Now let’s take ourselves back to January 3, 1877, the only birthday HHR would have celebrated in Chiltern, and think about the scene we might have been looking at then; as you look beyond me now at “Lake View”.
Chiltern was really the end of the line for the Richardson family. Doctor Walter Richardson’s physical and mental condition resulting from syphilis, had deteriorated to such an extent that the carrying out of task’s associated with the conduct of a medical practice were beyond him. He was suffering mood swings, headaches, nightmares, speech difficulties, giddiness and writing difficulties.
Those of you who are quite familiar with HHR, either from reading The Fortunes of Richard Mahony or any of the biographical contributions made by people such as Dorothy Green over many years, can perhaps see the 7 year old Ethel in your mind’s eye, somewhere along the veranda bouncing a ball against the wall, losing herself in storymaking, as she so often does.

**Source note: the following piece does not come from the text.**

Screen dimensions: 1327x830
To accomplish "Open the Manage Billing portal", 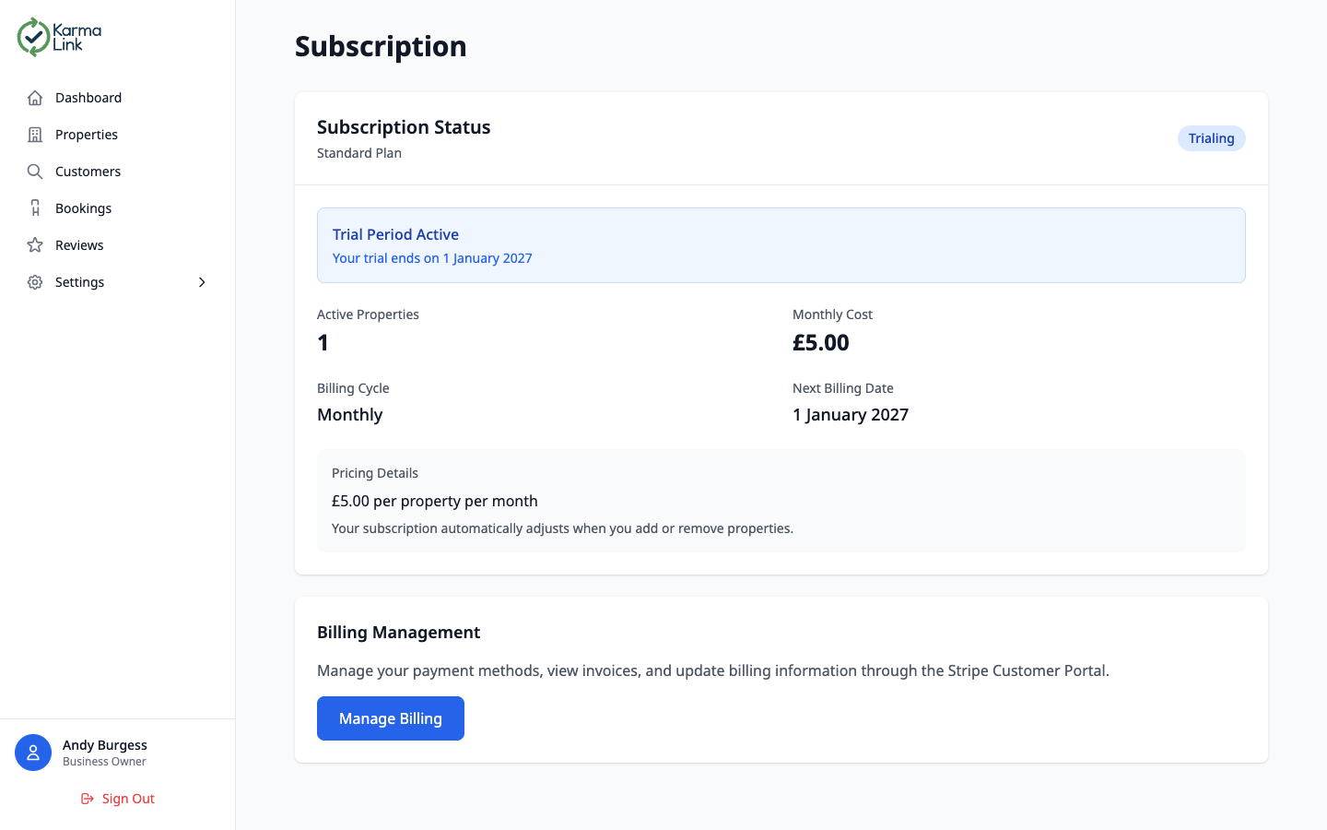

Inside the house her father, Walter, is probably closeted away in his surgery, which he ventures out of less and less as the unhappy months spent here drag on. If he has ventured out of the surgery there is every chance that he and his wife Mary are locked in yet another argument about finances and their future. The argument will finish as it so often does now, with Walter weeping like a baby on Mary’s shoulder. Ethel’s way of coping with this embarrassing unhappiness is to escape to the veranda and lose herself playing ball and creating stories.